◆ **PROBLEM DESCRIPTION**
Your answer must consist solely of the lines from the one containing "The image size is (1400, 858)." through the last line of the records below, reproduced exactly, with all pictures omitted.

Dataset entries:

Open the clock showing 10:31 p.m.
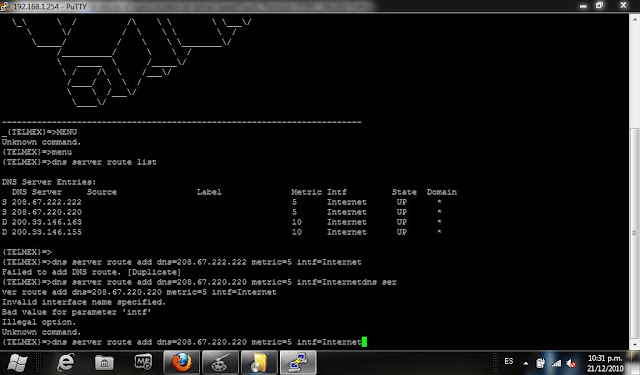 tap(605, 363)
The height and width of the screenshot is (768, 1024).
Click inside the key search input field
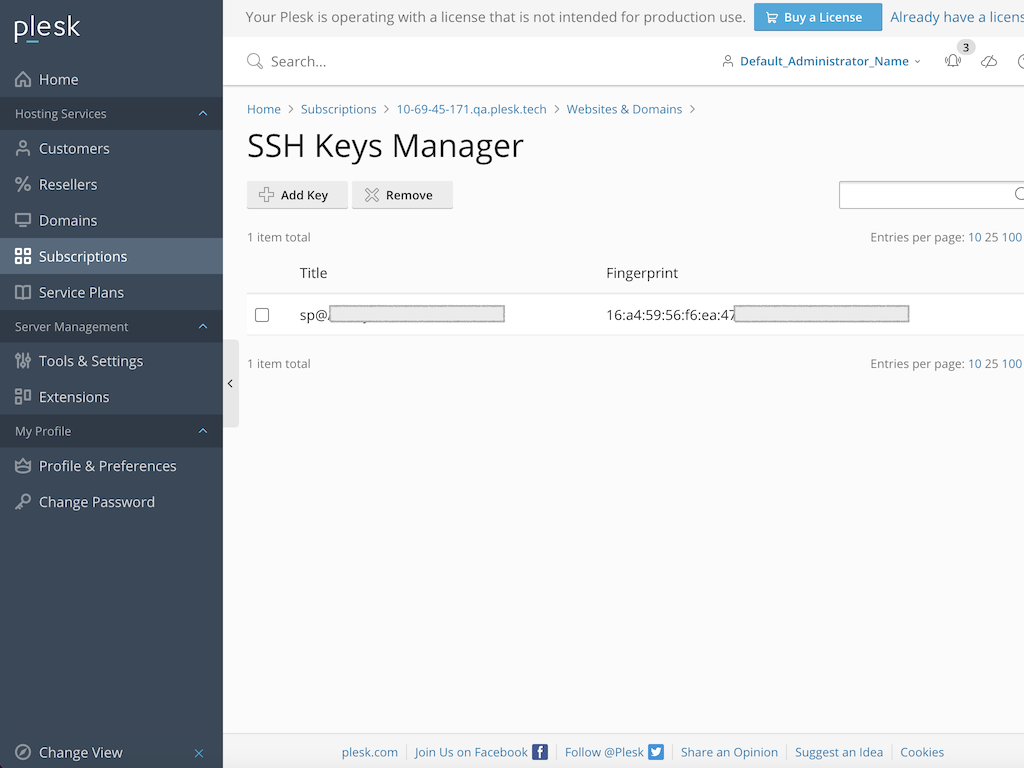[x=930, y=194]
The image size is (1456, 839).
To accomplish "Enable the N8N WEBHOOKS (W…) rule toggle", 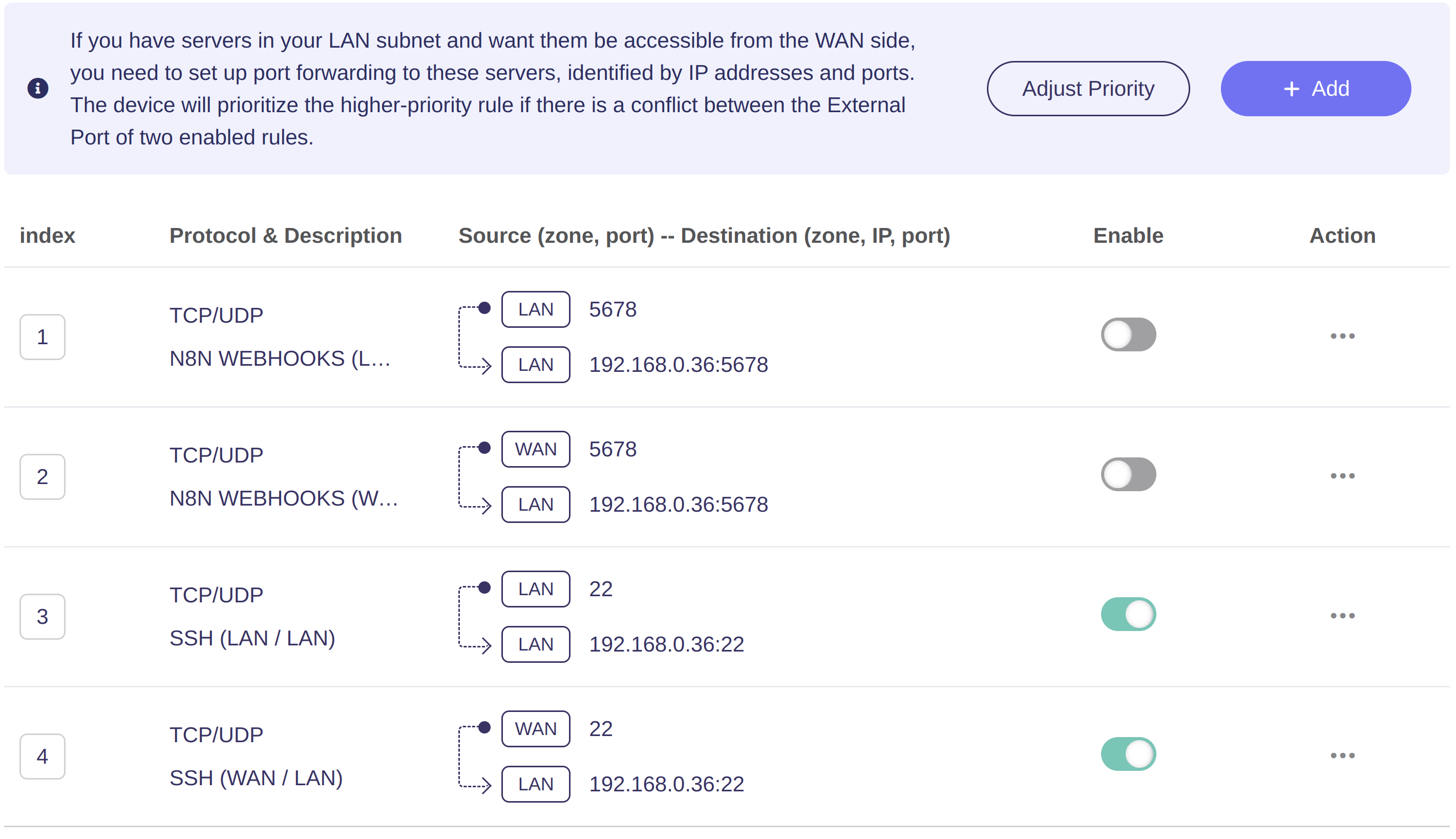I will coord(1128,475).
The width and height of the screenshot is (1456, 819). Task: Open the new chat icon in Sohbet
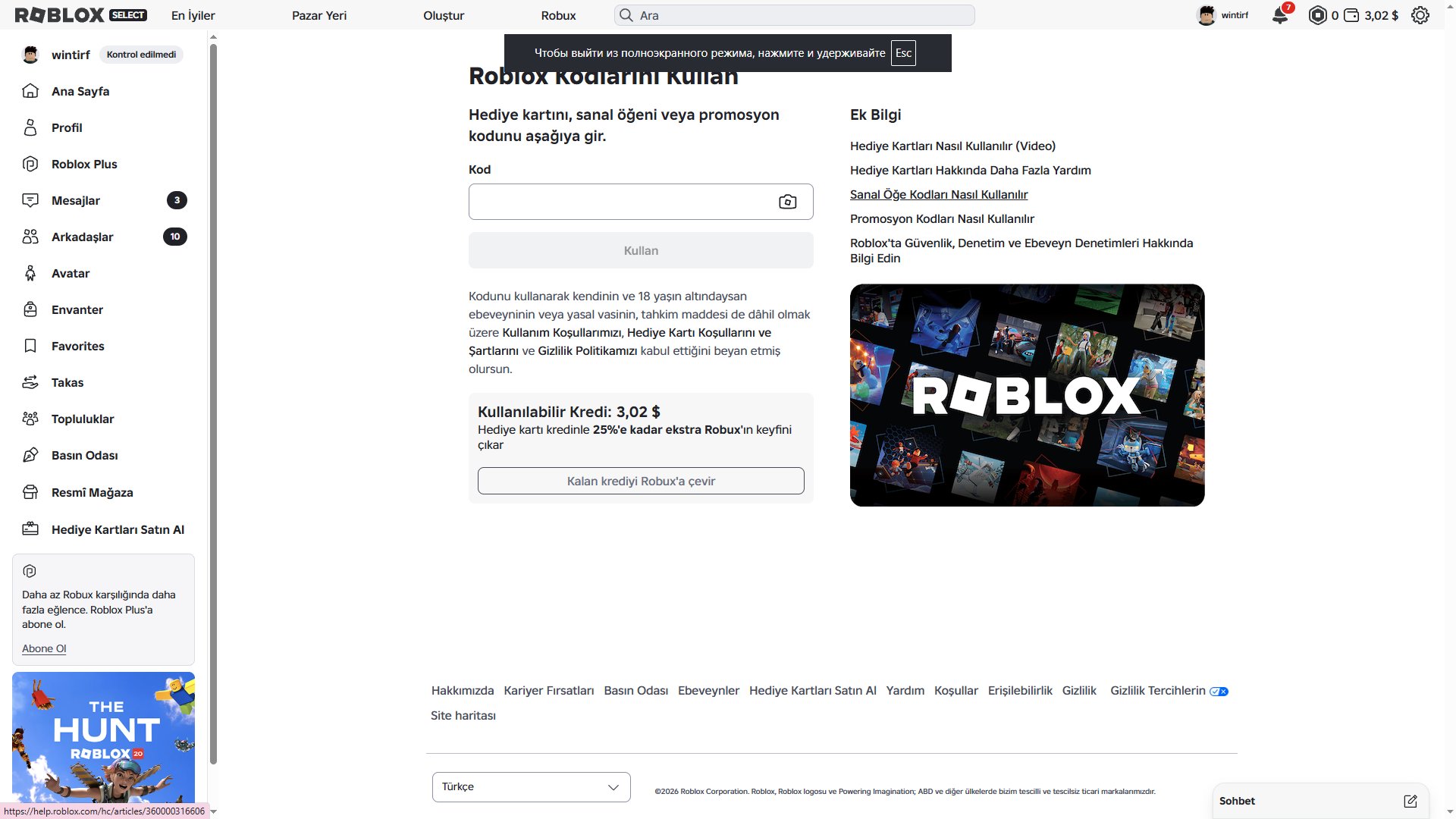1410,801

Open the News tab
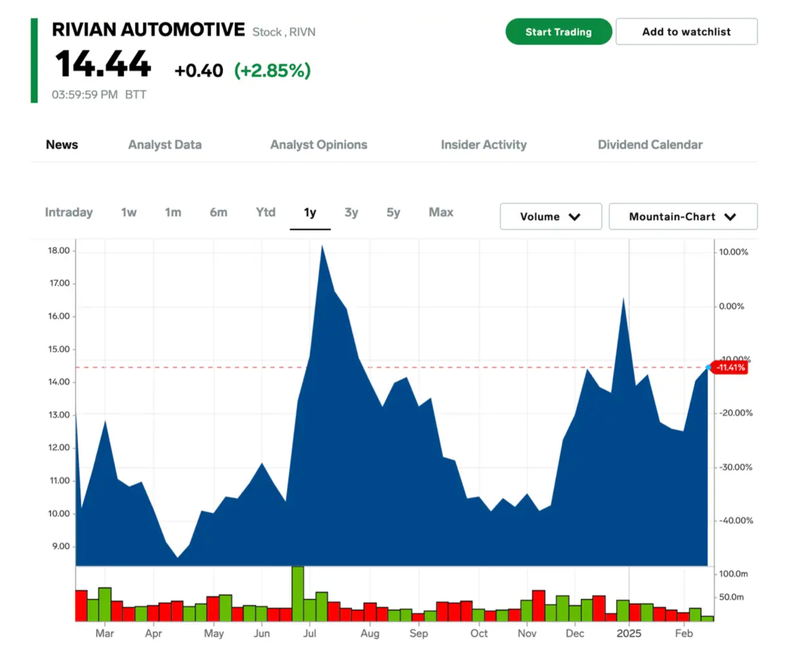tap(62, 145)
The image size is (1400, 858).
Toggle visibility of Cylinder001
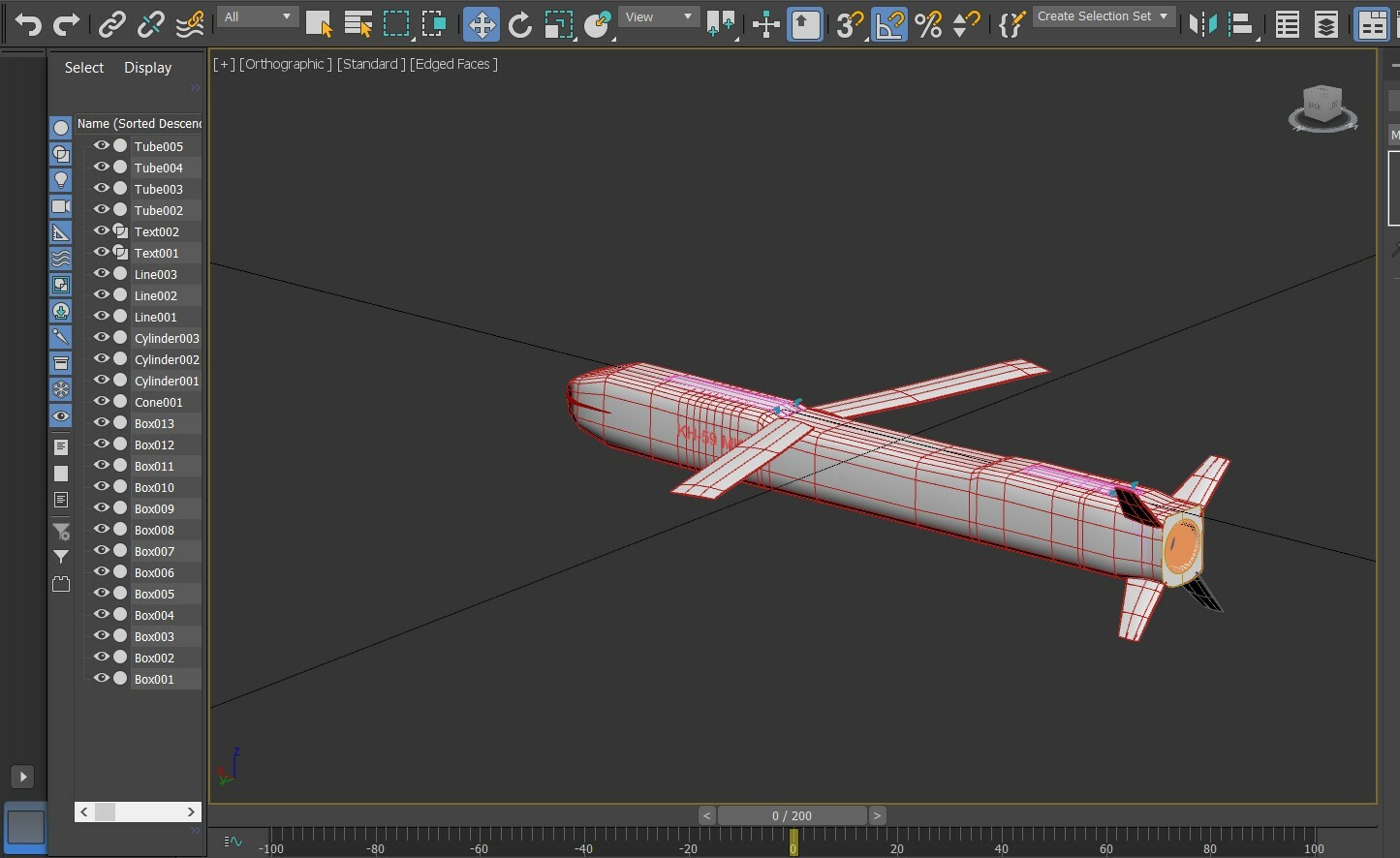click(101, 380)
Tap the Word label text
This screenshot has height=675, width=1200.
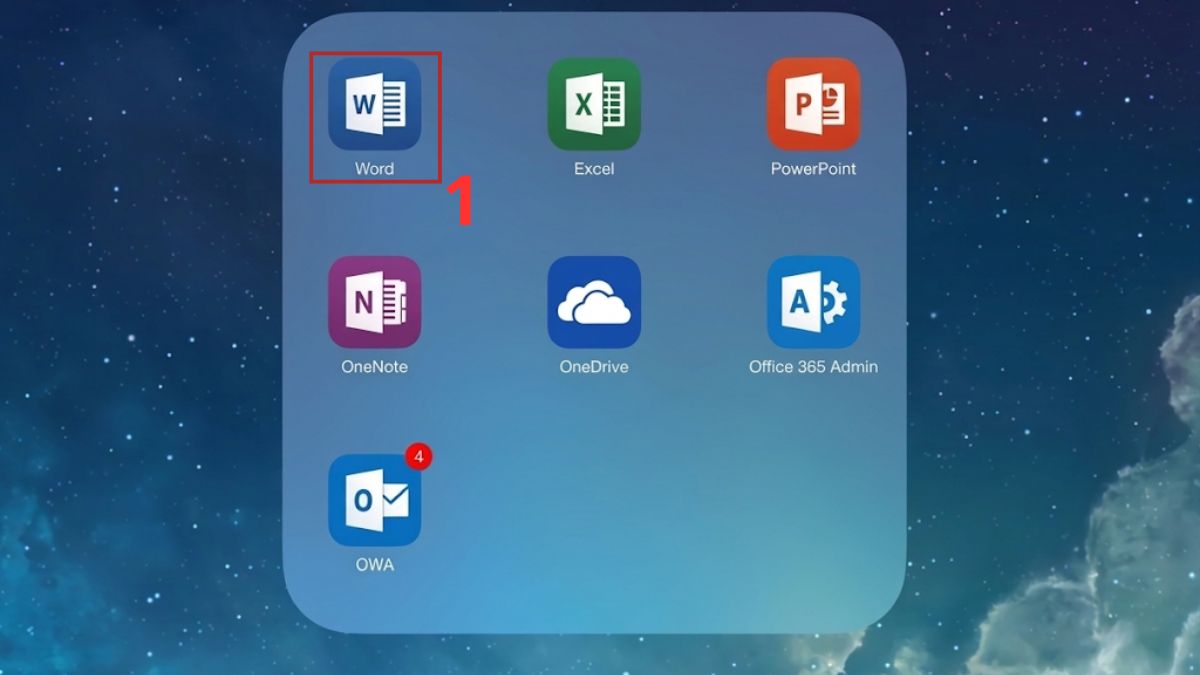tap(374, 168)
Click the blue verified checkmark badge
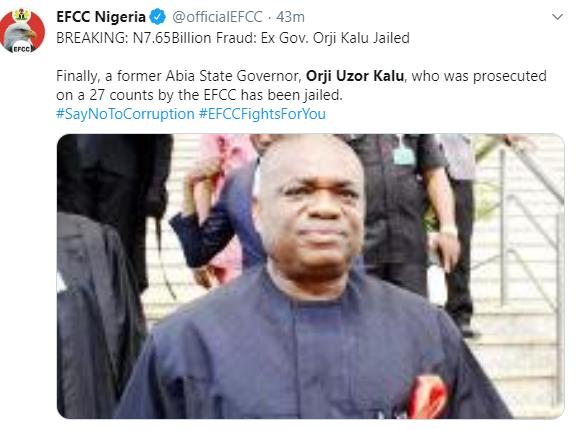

◆ **TASK OUTPUT**
The image size is (1400, 858).
Toggle visibility of Cylinder001
click(101, 380)
Tap the Word label text
This screenshot has height=675, width=1200.
tap(374, 168)
Click the blue verified checkmark badge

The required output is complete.